- Comune di Refrancore
- Coat of arms
- Refrancore Location within Italy Refrancore Location within Piedmont
- Coordinates: 44°56′14″N 8°20′31″E﻿ / ﻿44.93722°N 8.34194°E
- Country: Italy
- Region: Piedmont
- Province: Asti (AT)
- Frazioni: Barcara, Bonina, Calcini, Maddalena, Platona, Rossi

Government
- • Mayor: Roberta Volpato

Area
- • Total: 13.15 km^{2} (5.08 sq mi)
- Elevation: 150 m (490 ft)

Population (31 July 2010)
- • Total: 1,667
- • Density: 126.8/km^{2} (328.3/sq mi)
- Demonym: Refrancoresi
- Time zone: UTC+1 (CET)
- • Summer (DST): UTC+2 (CEST)
- Postal code: 14030
- Dialing code: 0141
- Patron saint: St. Denis
- Saint day: 18 September
- Website: Official website

= Refrancore =

Refrancore (Piedmontese: Ël Francó or Arfrancor) is a village and comune in the northwestern Italian province of Asti in the Piedmont region, located some 13 km east of Asti in the Basso Monferrato. The territory of the comune extends over an area of 13.15 km2 and is largely devoted to agriculture, in particular to vineyards growing the Grignolino and Barbera wine grapes.

Although having only around 1,600 official residents, the population and activity within the village is enhanced by the presence of holiday homes and surrounding hamlets which officially lie within other village boundaries.

==History and main sights==
The name Refrancore derives from a battle fought between the Franks and Lombards. The battle was won by the Lombards and the blood spilt by the Franks tinted a local stream red giving the area the Latin name Rivus ex sanguine Francorum which literally means “A stream full of the Franks’ blood”. This became abbreviated to Rivusfrancorum and eventually Refrancore.

At one time there was a small castle on the hill above the village, a drawing of which appears in the Codex Astensis.
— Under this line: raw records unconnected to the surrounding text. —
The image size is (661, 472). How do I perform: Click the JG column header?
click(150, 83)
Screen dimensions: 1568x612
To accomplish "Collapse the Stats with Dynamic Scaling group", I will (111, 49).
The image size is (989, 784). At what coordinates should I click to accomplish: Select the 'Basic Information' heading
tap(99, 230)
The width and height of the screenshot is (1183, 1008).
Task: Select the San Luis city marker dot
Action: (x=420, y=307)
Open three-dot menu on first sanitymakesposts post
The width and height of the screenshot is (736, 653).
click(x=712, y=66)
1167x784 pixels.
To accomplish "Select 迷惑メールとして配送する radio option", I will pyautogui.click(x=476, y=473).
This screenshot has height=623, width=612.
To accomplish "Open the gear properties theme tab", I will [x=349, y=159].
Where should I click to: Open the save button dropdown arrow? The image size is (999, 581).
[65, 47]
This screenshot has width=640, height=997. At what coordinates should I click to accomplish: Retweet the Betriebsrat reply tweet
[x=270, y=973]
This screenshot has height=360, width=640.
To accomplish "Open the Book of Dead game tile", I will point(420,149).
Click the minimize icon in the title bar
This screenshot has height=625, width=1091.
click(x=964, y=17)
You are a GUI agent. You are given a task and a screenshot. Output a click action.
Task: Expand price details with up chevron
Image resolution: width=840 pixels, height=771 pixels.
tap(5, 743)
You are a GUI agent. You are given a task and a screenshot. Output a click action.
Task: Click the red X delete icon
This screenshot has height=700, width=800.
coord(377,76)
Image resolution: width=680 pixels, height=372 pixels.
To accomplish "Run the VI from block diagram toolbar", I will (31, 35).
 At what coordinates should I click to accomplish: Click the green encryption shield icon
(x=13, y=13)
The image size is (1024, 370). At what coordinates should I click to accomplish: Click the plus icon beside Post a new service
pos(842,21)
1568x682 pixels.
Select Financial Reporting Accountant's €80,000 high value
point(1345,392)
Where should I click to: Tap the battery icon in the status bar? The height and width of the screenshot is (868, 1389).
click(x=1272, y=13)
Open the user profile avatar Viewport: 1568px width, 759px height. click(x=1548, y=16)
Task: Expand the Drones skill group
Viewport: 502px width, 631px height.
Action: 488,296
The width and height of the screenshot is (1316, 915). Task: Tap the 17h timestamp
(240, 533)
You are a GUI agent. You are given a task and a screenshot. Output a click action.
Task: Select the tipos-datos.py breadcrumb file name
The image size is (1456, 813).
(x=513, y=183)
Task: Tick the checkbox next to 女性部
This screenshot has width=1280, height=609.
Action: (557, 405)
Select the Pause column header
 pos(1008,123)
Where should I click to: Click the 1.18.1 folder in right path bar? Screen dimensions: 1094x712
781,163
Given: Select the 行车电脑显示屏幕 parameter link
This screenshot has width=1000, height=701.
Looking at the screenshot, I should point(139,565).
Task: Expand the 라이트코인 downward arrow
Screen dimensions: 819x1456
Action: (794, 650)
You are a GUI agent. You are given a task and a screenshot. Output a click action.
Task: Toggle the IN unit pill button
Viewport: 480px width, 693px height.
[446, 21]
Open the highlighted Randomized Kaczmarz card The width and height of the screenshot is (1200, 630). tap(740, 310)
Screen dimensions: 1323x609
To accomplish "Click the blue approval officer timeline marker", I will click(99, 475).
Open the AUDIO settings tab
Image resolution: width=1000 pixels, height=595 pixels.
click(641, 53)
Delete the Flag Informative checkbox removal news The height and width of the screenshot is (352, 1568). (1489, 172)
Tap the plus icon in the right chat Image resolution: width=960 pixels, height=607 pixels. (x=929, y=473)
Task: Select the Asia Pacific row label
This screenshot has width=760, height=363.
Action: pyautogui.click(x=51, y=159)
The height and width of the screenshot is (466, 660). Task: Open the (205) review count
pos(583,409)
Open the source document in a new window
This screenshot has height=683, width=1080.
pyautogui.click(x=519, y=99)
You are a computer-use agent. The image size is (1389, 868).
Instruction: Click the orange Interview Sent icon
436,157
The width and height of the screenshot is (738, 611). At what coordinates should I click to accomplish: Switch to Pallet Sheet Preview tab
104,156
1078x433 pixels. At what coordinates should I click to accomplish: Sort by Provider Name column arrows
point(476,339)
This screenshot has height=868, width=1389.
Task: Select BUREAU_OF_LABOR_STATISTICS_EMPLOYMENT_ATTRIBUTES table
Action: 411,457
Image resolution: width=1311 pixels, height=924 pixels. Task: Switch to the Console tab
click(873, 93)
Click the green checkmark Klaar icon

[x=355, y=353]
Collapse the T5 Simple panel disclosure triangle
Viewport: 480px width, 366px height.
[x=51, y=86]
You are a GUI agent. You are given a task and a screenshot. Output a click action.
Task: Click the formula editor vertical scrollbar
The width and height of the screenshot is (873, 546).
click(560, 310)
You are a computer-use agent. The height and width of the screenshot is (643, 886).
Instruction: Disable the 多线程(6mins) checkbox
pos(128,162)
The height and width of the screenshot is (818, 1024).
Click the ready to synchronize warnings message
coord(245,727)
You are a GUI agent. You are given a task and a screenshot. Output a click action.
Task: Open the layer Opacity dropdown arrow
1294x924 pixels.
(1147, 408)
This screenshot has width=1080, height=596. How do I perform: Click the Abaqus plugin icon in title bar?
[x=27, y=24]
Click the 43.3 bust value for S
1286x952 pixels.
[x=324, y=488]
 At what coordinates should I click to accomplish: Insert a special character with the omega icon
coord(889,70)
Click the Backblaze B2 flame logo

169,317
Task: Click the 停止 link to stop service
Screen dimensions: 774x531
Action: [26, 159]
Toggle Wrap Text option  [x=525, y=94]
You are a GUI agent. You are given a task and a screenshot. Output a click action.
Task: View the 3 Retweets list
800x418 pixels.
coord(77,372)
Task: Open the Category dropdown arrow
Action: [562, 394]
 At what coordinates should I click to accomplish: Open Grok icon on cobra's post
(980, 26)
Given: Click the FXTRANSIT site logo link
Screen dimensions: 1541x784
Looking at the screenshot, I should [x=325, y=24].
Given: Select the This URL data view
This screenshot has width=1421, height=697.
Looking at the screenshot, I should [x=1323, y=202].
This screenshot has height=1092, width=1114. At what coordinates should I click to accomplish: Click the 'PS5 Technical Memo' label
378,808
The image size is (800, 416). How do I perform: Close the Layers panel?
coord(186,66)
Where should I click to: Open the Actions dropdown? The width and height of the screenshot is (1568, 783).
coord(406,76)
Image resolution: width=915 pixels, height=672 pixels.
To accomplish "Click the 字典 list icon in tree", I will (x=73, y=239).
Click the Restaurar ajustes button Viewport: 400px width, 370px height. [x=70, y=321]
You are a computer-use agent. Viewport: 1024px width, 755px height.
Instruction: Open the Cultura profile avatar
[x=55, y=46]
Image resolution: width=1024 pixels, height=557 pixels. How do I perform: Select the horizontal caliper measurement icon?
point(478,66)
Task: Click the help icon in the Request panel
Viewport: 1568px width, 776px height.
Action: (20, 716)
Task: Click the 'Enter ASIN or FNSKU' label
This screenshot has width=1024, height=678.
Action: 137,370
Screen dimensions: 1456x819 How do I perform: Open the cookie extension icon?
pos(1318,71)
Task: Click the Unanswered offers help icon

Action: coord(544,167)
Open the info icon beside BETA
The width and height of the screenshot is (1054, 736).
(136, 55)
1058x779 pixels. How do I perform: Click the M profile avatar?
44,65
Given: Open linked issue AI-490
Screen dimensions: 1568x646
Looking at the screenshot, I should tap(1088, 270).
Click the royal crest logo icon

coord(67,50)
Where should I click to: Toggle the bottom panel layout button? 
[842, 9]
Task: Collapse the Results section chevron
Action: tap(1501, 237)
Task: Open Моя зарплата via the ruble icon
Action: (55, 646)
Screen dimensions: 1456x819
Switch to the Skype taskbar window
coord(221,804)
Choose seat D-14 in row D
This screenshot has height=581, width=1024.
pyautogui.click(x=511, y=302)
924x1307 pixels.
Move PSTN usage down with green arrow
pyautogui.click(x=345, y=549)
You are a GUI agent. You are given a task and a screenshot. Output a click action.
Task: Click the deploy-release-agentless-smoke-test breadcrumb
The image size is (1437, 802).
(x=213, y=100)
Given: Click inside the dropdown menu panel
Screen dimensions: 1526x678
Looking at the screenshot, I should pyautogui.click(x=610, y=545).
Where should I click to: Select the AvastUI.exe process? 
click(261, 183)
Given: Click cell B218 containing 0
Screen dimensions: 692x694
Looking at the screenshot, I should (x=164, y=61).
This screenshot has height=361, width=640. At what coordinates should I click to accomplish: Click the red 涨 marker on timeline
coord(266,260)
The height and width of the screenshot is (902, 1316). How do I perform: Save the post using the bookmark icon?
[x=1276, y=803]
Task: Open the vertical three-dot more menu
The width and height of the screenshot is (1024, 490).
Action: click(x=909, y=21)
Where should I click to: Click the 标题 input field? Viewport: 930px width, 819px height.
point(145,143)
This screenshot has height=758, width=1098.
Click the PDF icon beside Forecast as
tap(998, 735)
The last remains of the castle were razed in the 19th century in preparation for the construction of a church which was never actually built.

On the hill near the site of the Castle there is a 15th-century ricetto fort which has remained almost entirely intact. Presently it is used as a kindergarten and old people's home. The chapel which was part of the fort has been restored.

In the main square there is a clock tower which is all that remains of the 18th-century parish church which was demolished at the start of the 20th century.